You can definitely find those on ebay between 1 and 10 watt ($50 to $200). Here the value of 140mW was thrown around as being "enough" for sintering plastic. It seems the laser is easy and rather cheap to get (although I'm not sure if the german customs office wouldn't confiscate them).

Edited 3 time(s). Last edit at 04/03/2015 06:16PM by Dejay.
Re: Sintering thermoplastic - what wavelength?
April 04, 2015 02:32PM
... the common IR-diodes with several Watts of power are in the NIR (Near-Infra-Red) range, which is highly colour sensitive for energy absorption -- white or transparent materials will simply let the beam pass without melting.

You'll get better absorption rates for plastic materials with wavelengths below 500nm and above 1500nm ...

Re: Sintering thermoplastic - what wavelength?
April 04, 2015 08:12PM
@VDX thank you! I've read a bit more and came to the same conclusion (mostly thanks to your posts).

I guess the best way for a DIY SLS printer project is to just go with something like a 2.3W laser 445nm and dark Nylon PA12 like Sintratec does. You could always upgrade later.

Honestly I see no real reason why for this limited use case SLS should be more expensive than a FDM printer. You need a laser, a laser controller, a galvo, a surface heater and a IR surface temp sensor. It's more complex than a hotend, an extruder and a heated build plate and a linear carriage but the parts shouldn't be that much difference. Of course I have no clue how to build a galvo / servo and a IR heater / sensor smiling smiley
Re: Sintering thermoplastic - what wavelength?
April 05, 2015 03:30PM
... for galvos with big focus distances you'll need a pefect beam shape, what's not so easy with the 445nm-diodes.

When focussing a 445nm-diode you'll get a good round focus-spot when the focus is in max. 50mm distance ... with bigger distances you'll get the 'real' beam shape, what's more a square with maybe 4:1 ratio.

This will be different with fibercoupled 445nm-diodes, but this modules are much higher in price and not so common.

For this I've focussed on the fibercouples NIR-diodes - here you can find different types with wavelengths of 808 to 975nm and optical powers of 1 Watt to 10 Watts (available with up to 100Watts!) out of a fibre with 105micron core-diameter, what's pretty easy to refocus to a small spot again ... but again, better/smaller spots with lower distances, so not so good when using galvos with mostly >200mm focal lengths.

So my recomendation is - try with a diode (445nm or NIR) on a cartesian style frame with a moving head (carrying the diode with focus-head) and focal distances of max. 50mm ...

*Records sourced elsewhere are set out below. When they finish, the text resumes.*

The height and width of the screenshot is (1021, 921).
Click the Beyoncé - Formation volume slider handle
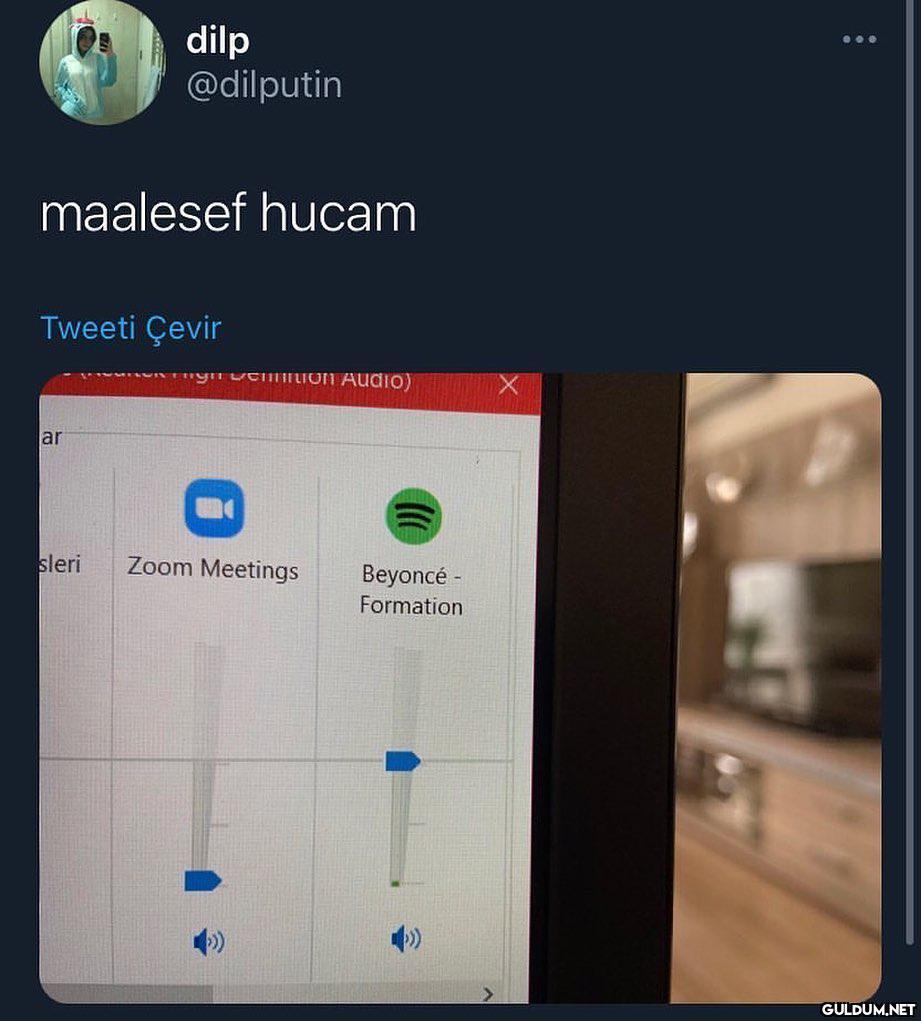point(403,761)
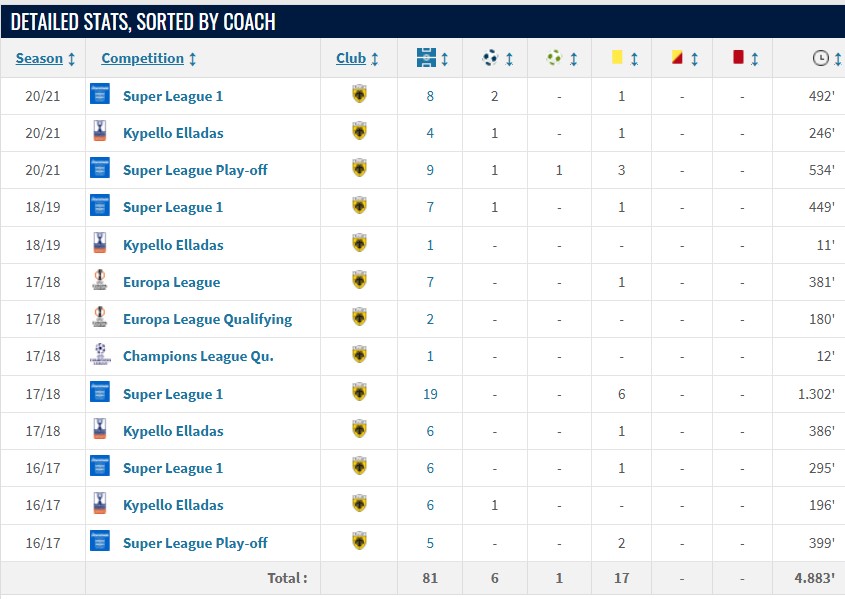Click the goals soccer ball header icon
The height and width of the screenshot is (599, 845).
tap(490, 59)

Re: Sintering thermoplastic - what wavelength?
April 07, 2015 05:01AM
Thanks again for your valuable insight!

But what is the problem with focusing a diode laser to a spot? Is it just the changing distance of a galvo? I've seen those beam shapes (e.g. here) but can't you just focus the beam with a lens to a spot on e.g. 500mm? I'm just trying to understand where the problem lies.

Are those diodes with fiber optics just generally better and "prefocused" or does the fiber cable somehow help focus the beam?

I would think theoretically you could shape the beam to 0.1mm and "parallel light" but I guess this is expensive with lenses and might be hard on the galvo mirrors?

I guess a gantry is definitely easier to do. Sintratec specifies a laser speed of 70+ mm/s for heated nylon sintering so this shouldn't be a bottleneck for sintering.
Re: Sintering thermoplastic - what wavelength?
April 07, 2015 07:58AM
... with focussing you simply 'transmit' the 'image' (or shape) of the emitter onto the target - the effective size of this 'image' in the focus distance is depending on the geometrical parameters ... e.g. the distance relations between emitter<>lens<>target and the max. beam diameter passing the lens.

With an emitter-shape of a typical 445nm diode (what is representing a square with 100microns width and 1 micron height) you will get this shape again as image in the 'focus point' - when the focal distance is short enough, it will burn a nealy round hole in the surface, as the high energy in the center will 'outshine' the image shape.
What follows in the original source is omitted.